▸ **Saved data entries**
Content starts
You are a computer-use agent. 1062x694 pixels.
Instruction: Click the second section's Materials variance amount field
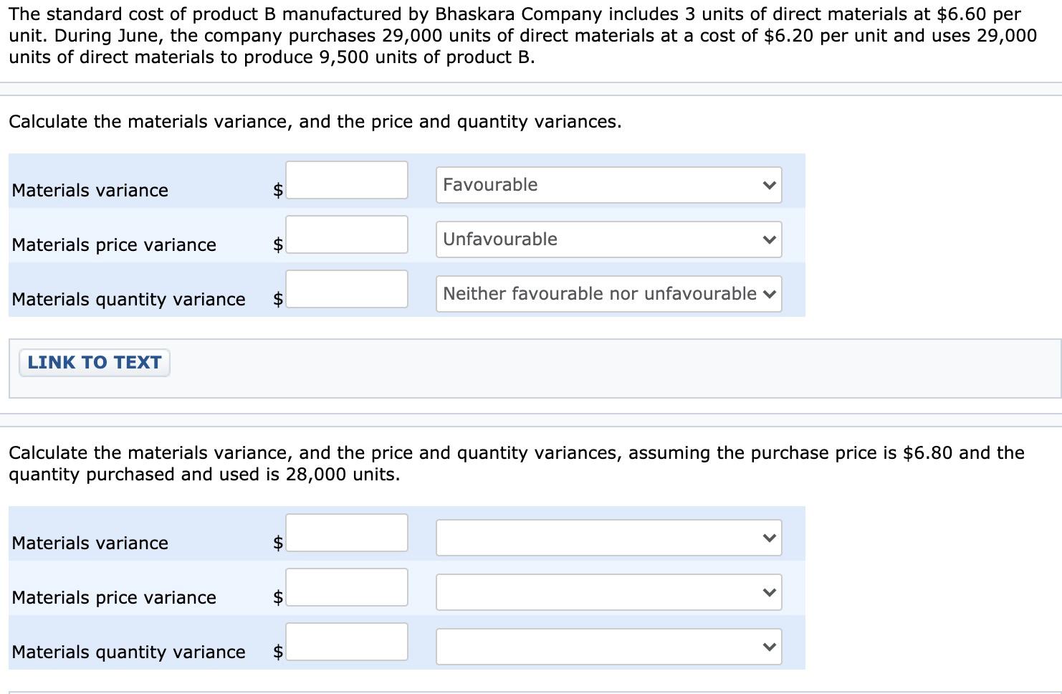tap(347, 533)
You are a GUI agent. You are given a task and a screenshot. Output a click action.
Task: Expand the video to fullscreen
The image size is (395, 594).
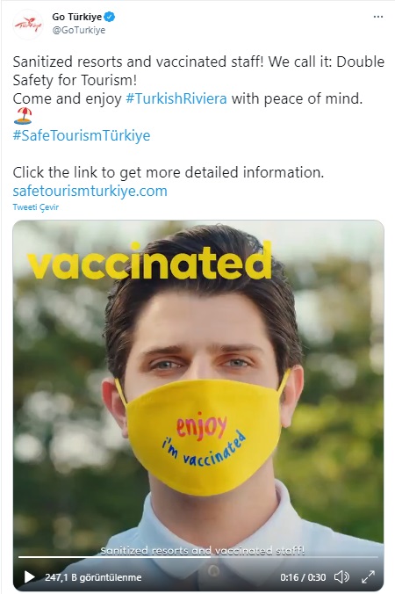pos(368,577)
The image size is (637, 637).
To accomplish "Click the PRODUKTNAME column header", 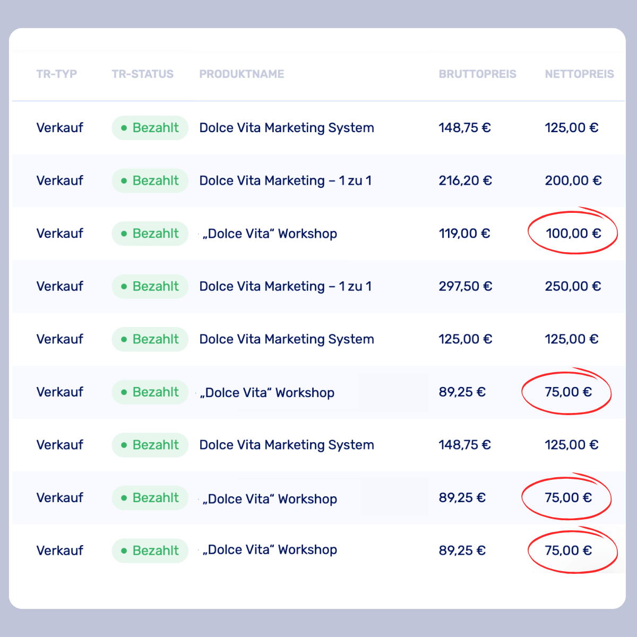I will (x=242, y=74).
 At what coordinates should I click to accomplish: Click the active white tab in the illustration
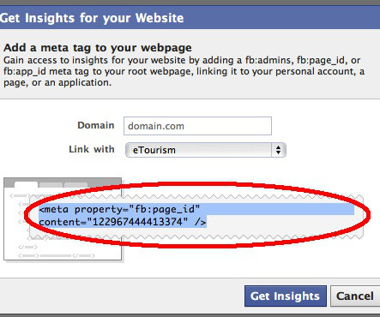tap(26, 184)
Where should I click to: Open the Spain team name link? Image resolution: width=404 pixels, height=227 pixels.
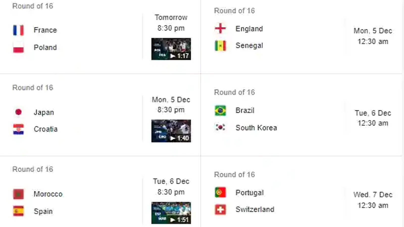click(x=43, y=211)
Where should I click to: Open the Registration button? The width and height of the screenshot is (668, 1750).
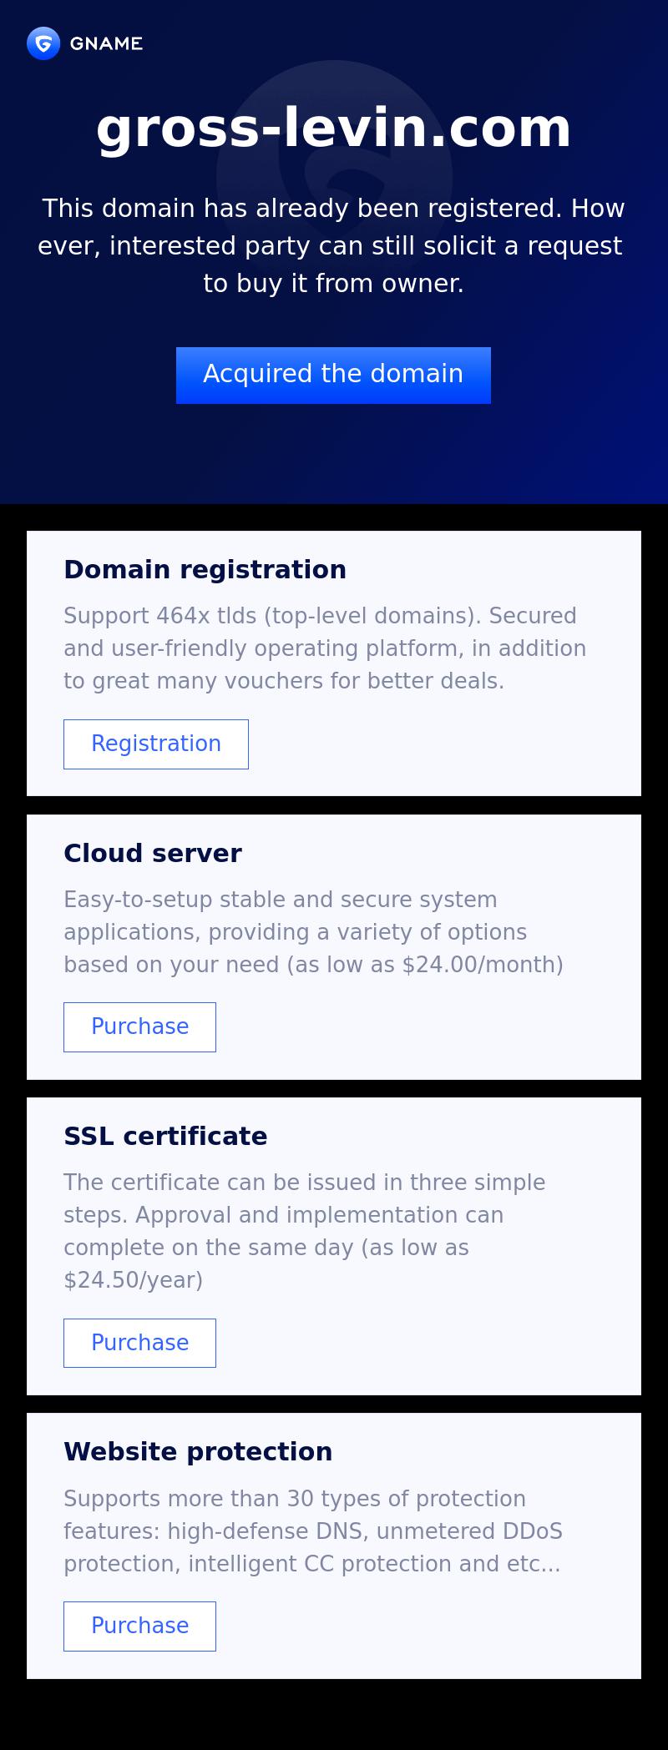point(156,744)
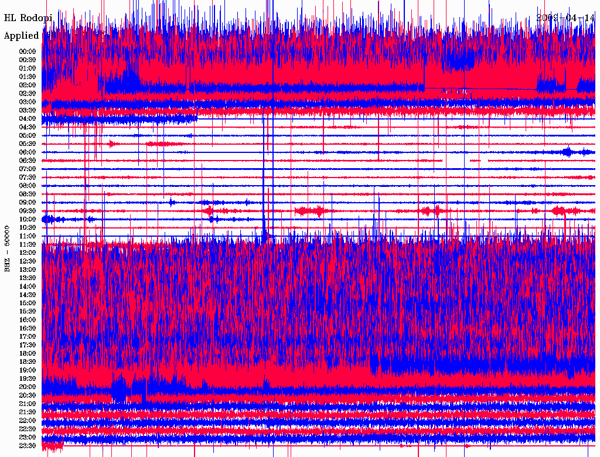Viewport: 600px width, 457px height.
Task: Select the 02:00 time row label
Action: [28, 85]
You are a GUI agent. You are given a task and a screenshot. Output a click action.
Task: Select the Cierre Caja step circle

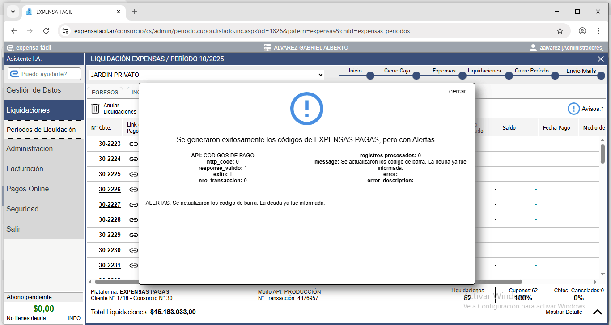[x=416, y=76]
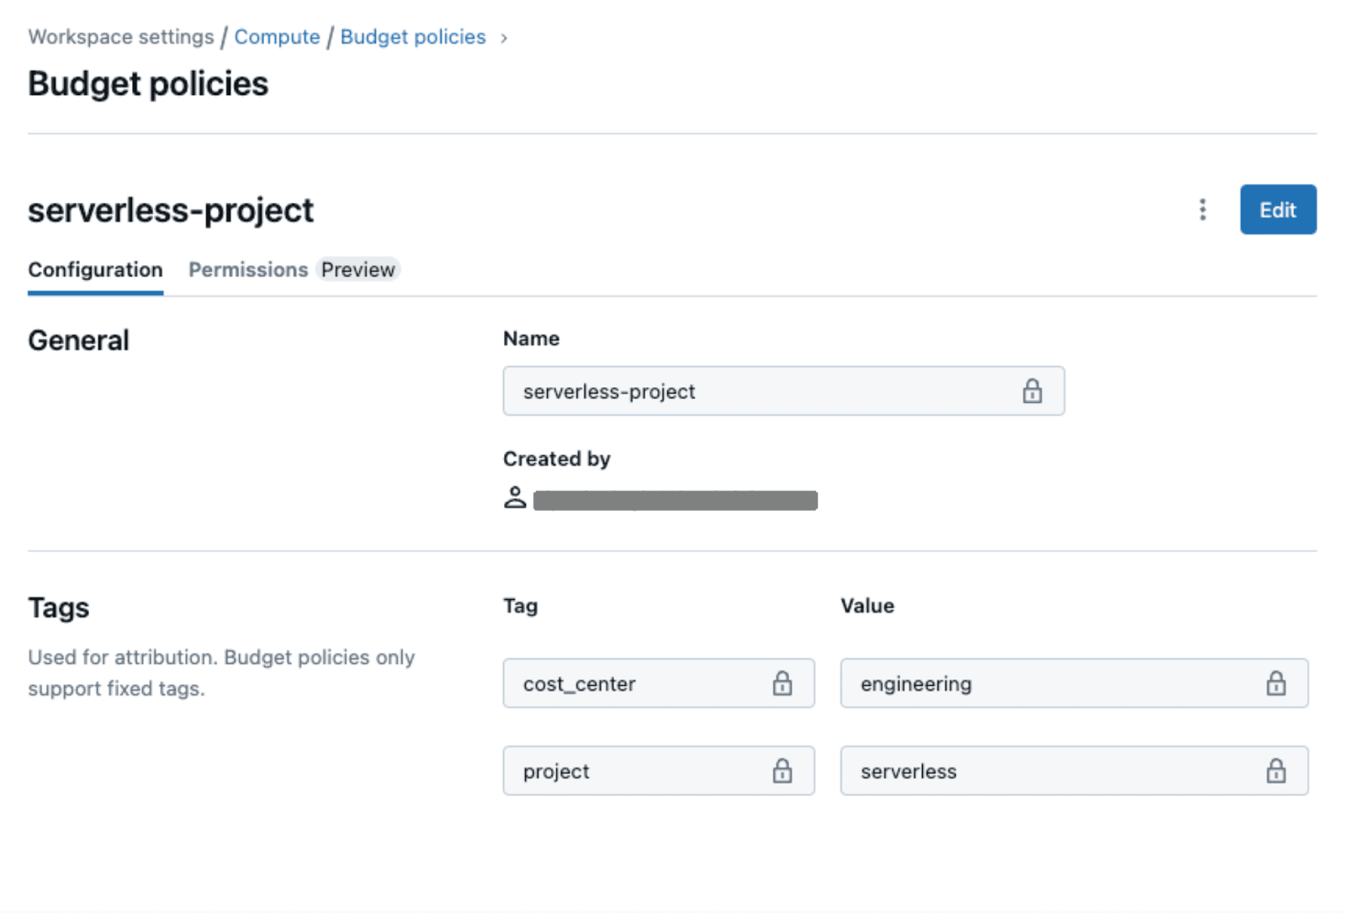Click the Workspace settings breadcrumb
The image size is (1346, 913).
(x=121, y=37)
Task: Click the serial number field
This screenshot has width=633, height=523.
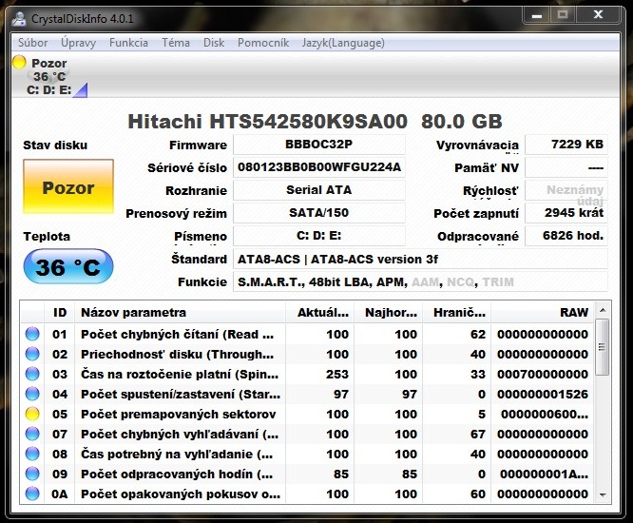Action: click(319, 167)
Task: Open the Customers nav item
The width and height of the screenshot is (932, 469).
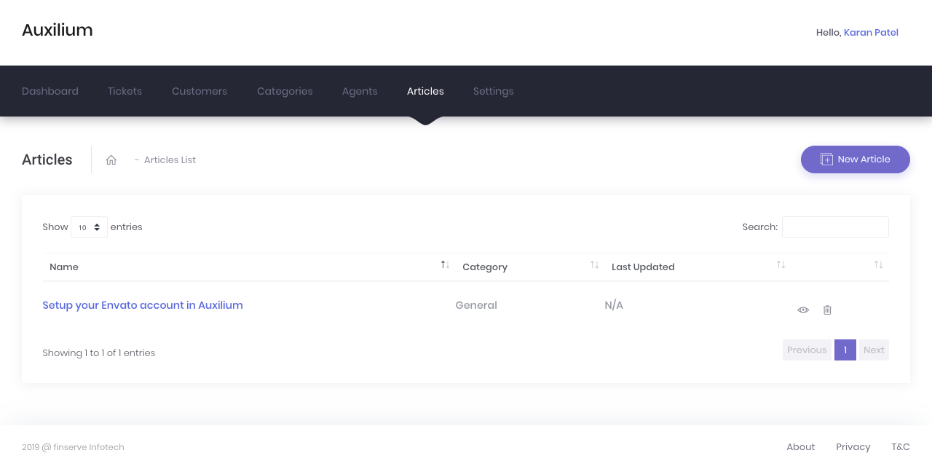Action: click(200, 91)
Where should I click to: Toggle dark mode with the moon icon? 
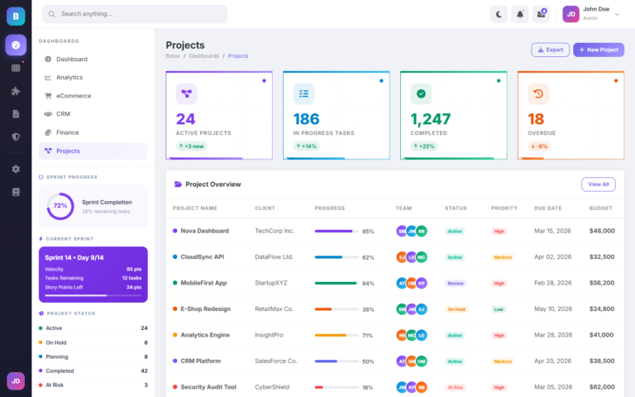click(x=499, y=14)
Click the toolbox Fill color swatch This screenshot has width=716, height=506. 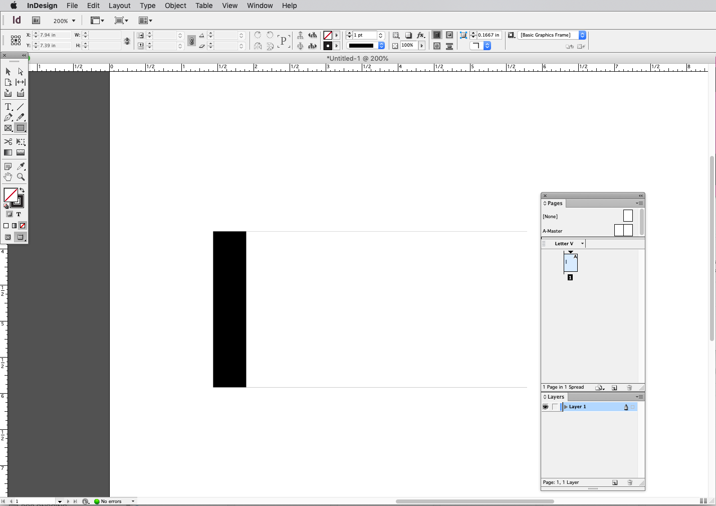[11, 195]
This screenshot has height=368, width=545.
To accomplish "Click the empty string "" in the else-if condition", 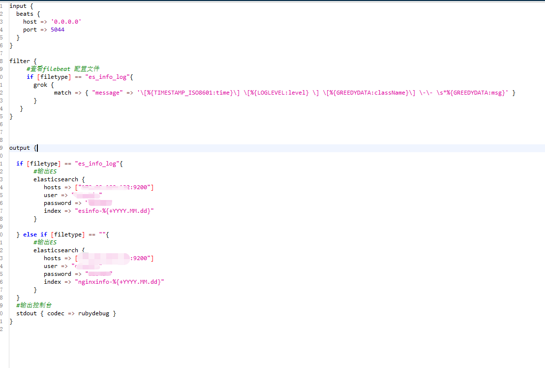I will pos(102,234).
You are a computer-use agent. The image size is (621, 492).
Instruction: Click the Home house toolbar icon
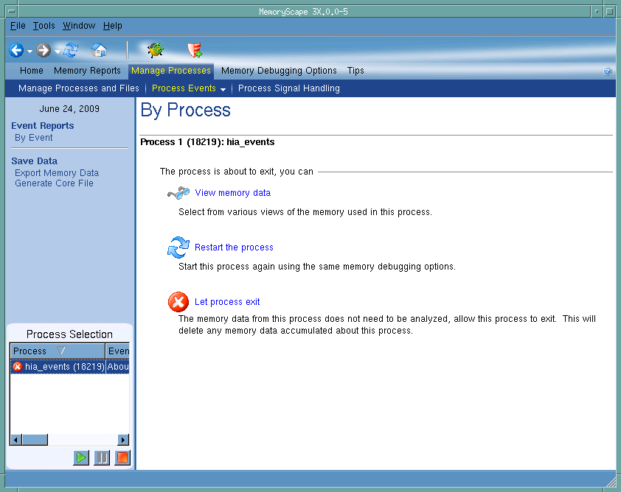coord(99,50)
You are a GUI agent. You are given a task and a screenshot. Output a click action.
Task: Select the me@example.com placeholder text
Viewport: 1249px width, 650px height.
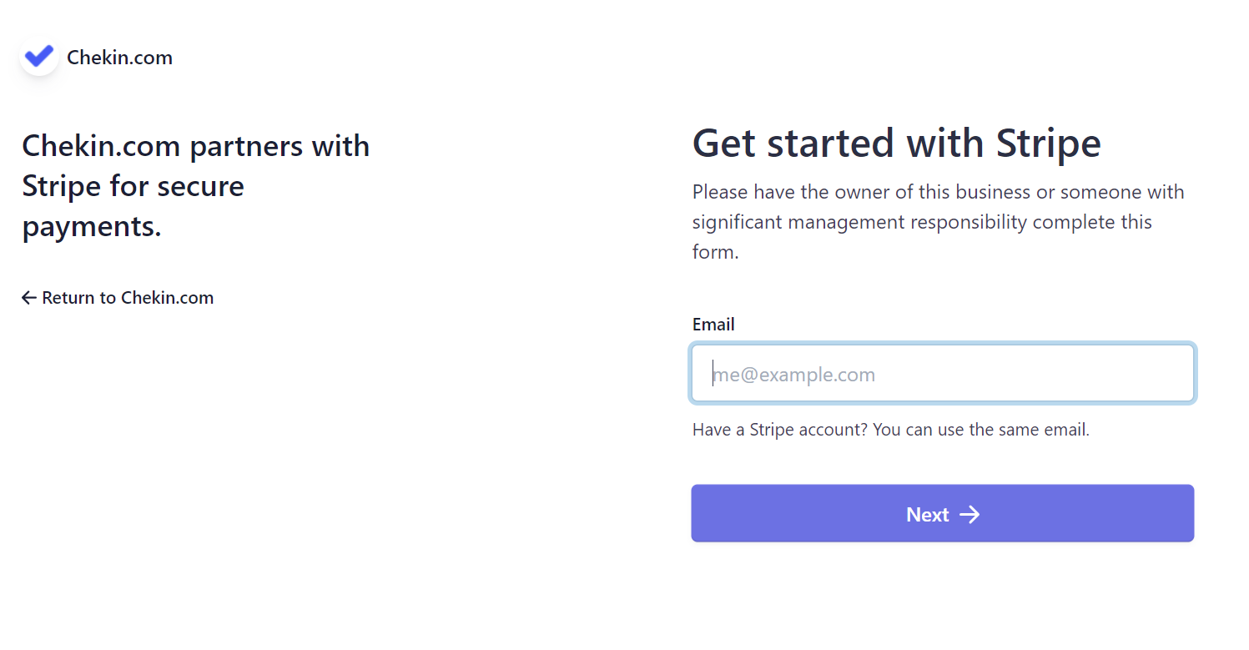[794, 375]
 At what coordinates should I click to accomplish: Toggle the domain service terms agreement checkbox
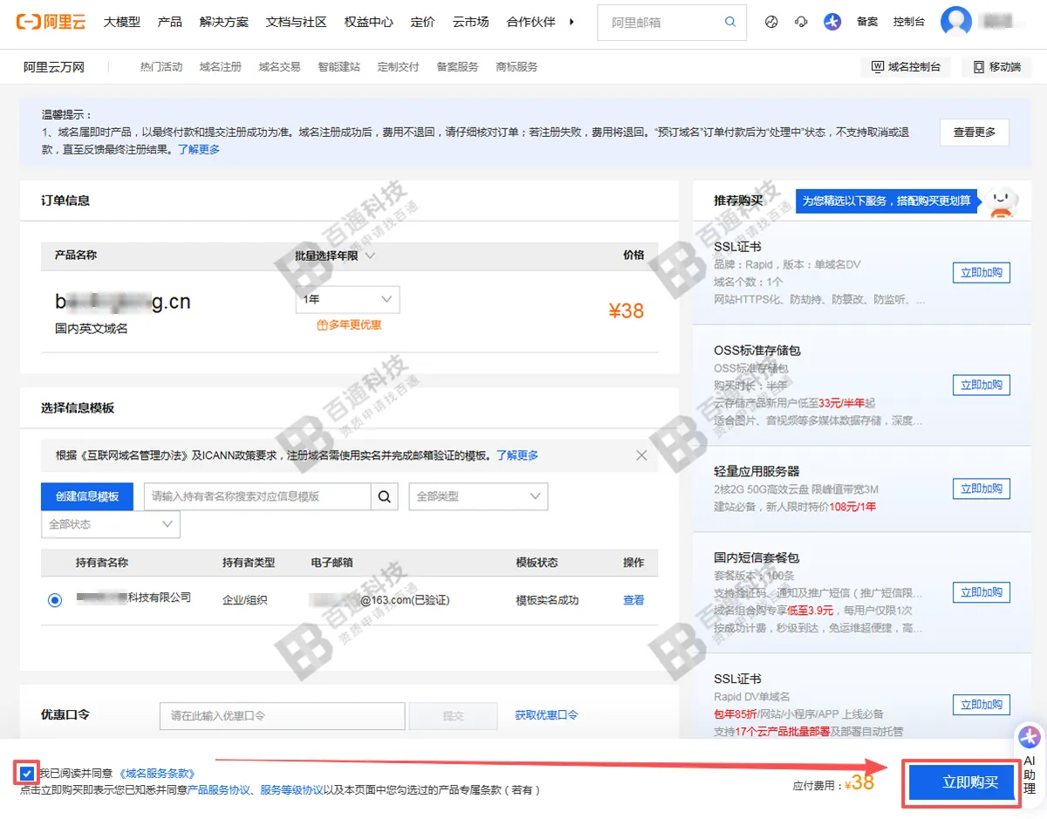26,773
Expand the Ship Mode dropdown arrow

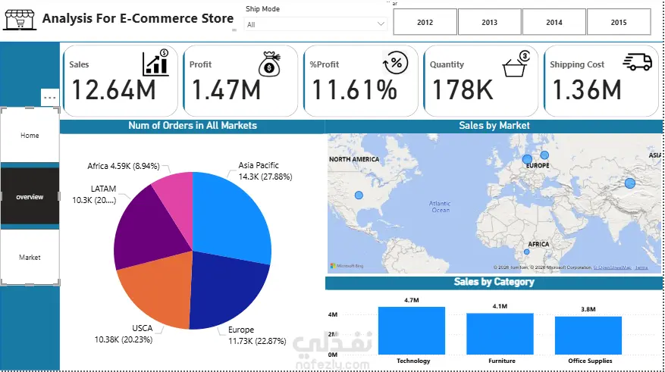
Content ends
▸ **Activity**
Your task is to repeat the opening line of the entries above and each line after it, ending with the line that has "Task: Expand the video to fullscreen". Do not include the pictures.

▸ **Solution for this problem**
You are a computer-use agent. 1062x694 pixels.
Instruction: Click the second section's Materials variance amount field
tap(347, 533)
You are a GUI agent. You are given a task and a screenshot. Output a click action.
Task: Expand the video to fullscreen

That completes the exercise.